If the dataset is so large that the graph and the per-vertex feature data are larger than the combined GPU memory, it's possible to accumulate the features of leafs and children on CPU, transfer the data on to GPU, and perform the computation. Because of the cost of the transfer, runtime will increase significantly as compared to the cases when the full data can fit in the GPU memory, but whether that will cause an increase above the OpenMP implementation is still unknown.

Notes on other pieces of this workload

The main part of GraphSAGE workflow is actually the training process, which will be outside of Gunrock, provided by TensorFlow, PyTorch or other machine learning libraries.
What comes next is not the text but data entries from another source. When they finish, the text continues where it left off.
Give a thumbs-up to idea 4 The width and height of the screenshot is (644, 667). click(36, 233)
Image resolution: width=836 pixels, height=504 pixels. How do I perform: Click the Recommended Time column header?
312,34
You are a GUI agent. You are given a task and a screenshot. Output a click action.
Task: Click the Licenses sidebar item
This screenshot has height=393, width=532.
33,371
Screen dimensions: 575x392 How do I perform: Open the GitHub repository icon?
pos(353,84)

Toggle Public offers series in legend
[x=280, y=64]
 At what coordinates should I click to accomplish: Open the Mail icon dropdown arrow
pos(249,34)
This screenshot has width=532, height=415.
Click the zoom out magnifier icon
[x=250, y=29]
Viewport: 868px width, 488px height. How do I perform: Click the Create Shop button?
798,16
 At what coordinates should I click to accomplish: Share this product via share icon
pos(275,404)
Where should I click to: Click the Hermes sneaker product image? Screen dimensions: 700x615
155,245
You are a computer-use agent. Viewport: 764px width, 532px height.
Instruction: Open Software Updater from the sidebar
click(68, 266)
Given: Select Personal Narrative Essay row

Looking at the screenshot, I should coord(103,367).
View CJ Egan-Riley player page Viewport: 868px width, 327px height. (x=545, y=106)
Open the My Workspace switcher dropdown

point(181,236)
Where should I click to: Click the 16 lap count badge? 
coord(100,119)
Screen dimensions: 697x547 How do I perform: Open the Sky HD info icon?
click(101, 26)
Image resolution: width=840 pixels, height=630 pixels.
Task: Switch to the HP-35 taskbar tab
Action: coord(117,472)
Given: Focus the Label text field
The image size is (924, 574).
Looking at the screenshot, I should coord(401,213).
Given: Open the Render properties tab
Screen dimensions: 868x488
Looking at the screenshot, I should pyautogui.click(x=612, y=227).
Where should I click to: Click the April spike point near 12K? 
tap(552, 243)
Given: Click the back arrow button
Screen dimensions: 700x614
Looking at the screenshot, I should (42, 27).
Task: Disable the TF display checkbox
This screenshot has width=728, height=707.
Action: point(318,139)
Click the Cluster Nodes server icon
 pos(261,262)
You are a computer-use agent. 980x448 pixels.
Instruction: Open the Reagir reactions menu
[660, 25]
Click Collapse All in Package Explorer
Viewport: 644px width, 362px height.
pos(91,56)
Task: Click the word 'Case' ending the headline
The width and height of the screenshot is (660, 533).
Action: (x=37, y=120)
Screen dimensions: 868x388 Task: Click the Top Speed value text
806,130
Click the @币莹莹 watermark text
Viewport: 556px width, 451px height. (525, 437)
How to connect the training with the Gunrock GPU implementation is the main task for this workload going forward.

Research potential

The GPU implementation of the embedding part runs a lot faster than on the CPU, and hits a few GPU hardware limitations. It should have comparable runtime to other GPU implementations. But it's only useful as a part of the whole workload and achieves comparable prediction accuracy as conventional / reference implementations.

An interesting question raised from the GraphSAGE GPU implementation is whether it is useful to expose block-level parallelism to higher-level programming models/APIs, and if so, how to do that. It's clear that working at the block level provides benefits, such as the ability to use block-level primitives like scan and reduce. But it also comes with costs, most importantly, requiring the programmer to have knowledge about the GPU hardware. It also reduces the portability of the implementation, because two-level parallelism may not exist on other processors.